Pararam e puseram-se a escutar; então Polegar repetiu:
– Levai-me convosco, eu vos ajudarei.
– Mas, onde estás?
– Procurai no chão e prestai atenção de onde sai a minha voz.
Finalmente, depois de muito procurar, os ladrões encontram-no e o apanharam.
– Tu, tiquinho de gente, como podes nos ajudar! – disseram eles.
– Escutai, – disse o pequeno, – eu entrarei pela grade da janela no quarto do Senhor Vigário e vos entregarei o que quiserdes.
– Está bem! – disseram os ladrões; – vamos ver para que serves.
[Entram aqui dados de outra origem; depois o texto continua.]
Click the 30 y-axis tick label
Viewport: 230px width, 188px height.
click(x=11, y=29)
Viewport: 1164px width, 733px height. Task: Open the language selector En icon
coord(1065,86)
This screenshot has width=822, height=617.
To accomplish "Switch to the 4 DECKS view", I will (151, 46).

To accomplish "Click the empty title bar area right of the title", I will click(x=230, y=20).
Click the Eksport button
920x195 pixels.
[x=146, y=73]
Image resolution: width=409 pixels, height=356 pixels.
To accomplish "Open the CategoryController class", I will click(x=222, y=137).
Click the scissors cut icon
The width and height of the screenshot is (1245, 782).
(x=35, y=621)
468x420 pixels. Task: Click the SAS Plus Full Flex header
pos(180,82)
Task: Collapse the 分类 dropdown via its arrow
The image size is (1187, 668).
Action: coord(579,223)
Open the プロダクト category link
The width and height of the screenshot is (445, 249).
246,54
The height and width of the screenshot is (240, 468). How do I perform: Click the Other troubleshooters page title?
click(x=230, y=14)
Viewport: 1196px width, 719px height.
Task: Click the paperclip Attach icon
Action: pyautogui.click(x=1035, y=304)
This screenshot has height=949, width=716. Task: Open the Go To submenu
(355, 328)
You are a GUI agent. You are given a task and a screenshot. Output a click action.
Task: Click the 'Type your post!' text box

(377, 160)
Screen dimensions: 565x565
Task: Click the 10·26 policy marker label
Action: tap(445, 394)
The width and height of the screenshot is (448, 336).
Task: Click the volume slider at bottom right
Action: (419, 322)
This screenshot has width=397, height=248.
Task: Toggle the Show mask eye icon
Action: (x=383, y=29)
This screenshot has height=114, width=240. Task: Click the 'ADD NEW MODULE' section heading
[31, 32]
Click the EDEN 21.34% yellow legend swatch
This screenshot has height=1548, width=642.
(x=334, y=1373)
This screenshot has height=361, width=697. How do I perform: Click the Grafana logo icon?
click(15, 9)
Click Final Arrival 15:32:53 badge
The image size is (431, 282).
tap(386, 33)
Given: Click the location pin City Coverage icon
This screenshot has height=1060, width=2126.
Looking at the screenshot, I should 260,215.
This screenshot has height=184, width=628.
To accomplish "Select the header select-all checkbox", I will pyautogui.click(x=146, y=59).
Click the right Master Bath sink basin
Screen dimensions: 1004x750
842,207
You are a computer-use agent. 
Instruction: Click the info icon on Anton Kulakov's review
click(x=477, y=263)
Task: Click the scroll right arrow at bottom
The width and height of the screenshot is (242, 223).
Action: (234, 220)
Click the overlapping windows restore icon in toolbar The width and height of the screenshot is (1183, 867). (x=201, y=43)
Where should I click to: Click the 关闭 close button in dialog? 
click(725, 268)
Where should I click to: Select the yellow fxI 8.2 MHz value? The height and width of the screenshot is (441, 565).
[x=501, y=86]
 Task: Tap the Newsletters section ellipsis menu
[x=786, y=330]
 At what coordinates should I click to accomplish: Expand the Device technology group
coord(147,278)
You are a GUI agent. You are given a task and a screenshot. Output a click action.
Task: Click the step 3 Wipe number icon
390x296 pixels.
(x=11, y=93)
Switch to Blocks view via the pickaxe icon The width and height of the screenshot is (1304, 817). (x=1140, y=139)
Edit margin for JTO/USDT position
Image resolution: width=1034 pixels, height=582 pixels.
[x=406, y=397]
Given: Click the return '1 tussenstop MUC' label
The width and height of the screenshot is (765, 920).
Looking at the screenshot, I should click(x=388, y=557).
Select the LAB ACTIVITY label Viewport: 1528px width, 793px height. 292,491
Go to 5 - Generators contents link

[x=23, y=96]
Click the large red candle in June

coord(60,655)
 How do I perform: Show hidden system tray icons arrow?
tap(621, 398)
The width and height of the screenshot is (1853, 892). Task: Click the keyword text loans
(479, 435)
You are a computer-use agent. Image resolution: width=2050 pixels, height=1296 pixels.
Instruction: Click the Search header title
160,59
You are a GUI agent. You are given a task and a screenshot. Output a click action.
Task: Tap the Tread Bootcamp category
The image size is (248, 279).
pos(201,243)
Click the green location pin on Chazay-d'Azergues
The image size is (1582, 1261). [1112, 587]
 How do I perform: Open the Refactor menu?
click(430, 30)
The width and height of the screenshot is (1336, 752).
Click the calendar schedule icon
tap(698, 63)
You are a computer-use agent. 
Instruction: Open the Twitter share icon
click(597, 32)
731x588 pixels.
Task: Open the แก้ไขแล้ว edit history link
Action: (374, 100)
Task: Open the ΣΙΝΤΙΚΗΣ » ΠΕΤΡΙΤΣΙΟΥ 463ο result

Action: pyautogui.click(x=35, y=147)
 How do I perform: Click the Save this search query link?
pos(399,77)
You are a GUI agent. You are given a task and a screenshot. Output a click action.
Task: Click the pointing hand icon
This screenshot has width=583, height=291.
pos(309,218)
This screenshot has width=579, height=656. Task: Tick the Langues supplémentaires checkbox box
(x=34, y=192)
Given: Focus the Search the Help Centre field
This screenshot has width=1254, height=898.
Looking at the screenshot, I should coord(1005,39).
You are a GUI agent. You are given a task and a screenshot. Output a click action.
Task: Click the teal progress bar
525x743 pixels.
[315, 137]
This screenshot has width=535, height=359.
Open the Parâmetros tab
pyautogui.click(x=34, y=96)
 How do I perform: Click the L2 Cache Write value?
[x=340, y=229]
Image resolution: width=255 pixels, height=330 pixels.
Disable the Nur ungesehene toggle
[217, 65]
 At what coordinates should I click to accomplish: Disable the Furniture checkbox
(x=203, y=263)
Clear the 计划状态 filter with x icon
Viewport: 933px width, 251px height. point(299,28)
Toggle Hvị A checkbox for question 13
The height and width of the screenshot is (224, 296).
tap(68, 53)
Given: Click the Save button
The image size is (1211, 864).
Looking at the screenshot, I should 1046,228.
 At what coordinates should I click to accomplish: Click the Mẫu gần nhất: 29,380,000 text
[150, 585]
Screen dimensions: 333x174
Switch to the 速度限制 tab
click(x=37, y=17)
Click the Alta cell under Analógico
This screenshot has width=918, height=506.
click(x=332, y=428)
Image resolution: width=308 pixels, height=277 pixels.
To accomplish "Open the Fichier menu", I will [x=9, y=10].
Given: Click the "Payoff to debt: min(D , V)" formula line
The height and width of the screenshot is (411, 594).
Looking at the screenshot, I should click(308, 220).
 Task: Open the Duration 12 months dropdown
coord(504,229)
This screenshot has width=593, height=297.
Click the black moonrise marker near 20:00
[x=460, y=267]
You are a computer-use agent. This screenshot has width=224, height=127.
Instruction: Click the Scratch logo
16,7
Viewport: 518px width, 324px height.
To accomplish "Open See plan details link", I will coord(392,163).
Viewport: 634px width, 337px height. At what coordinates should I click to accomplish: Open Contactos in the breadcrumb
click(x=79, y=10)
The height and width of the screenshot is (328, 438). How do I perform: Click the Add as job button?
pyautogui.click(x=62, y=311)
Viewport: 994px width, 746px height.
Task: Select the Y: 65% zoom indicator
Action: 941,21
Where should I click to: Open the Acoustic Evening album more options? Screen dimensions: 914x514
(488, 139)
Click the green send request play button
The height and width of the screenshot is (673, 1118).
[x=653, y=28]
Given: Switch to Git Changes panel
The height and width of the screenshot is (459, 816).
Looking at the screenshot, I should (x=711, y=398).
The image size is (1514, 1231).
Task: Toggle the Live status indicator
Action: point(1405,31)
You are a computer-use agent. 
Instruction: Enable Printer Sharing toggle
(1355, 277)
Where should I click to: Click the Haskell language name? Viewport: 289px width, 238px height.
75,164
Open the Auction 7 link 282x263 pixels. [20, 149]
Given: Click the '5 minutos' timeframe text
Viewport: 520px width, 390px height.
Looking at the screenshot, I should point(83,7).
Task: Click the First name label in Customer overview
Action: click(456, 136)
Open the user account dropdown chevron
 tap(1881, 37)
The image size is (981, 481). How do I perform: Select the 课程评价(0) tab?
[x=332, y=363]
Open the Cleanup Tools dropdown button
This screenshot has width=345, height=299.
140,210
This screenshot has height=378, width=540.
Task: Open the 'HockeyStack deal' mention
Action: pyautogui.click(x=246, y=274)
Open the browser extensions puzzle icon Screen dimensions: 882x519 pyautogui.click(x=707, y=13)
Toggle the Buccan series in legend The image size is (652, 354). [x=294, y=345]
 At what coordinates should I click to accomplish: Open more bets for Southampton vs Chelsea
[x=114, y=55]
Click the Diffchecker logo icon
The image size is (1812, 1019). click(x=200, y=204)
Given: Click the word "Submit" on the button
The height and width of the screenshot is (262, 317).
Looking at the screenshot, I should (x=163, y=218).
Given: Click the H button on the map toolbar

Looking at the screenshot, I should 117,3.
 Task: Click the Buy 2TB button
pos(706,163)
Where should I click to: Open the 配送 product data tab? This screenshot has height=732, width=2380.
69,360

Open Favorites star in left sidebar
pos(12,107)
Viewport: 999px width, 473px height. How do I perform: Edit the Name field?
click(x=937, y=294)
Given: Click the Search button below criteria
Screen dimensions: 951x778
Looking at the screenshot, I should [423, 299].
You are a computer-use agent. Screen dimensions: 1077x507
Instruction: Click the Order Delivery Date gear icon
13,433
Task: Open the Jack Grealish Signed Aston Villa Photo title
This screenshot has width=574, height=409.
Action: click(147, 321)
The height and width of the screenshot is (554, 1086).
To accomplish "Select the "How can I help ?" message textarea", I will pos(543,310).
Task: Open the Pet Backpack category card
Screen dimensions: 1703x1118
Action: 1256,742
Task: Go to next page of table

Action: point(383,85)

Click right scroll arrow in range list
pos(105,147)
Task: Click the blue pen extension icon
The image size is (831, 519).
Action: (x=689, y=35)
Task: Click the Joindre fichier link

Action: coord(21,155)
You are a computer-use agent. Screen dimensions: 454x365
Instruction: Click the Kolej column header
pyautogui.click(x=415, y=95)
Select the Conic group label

Quando chegaram à casa paroquial, Polegar insinuou-se pelas grades e entrou no quarto; uma vez dentro, pôs-se a gritar com todas as forças de seus pulmões:
– Quereis tudo o que há aqui?
Os ladrões alarmaram-se e disseram:
– Fala baixo, não acordes ninguém!
Mas Polegar fingiu não ter compreendido e gritou outra vez:
– Que quereis? Quereis tudo o que há aqui?


A cozinheira, que dormia no quarto ao lado, ouviu, sentou-se na cama e ficou escutando. Assustadíssimos, os ladrões fugiram; tendo corrido até bastante longe criaram coragem e pensaram: “Aquele tiquinho nos está arreliando!” Então voltaram e sussurraram-lhe através da grade:
– Deixa de brincadeira e passa-nos qualquer coisa.
Polegar então gritou mais alto ainda:
– Dar-vos-ei tudo, mas estendei as mãos aqui para dentro.
A empregada, que estava a escutar, ouviu-o distintamente; então pulou da cama e, tropeçando, foi até ao quarto.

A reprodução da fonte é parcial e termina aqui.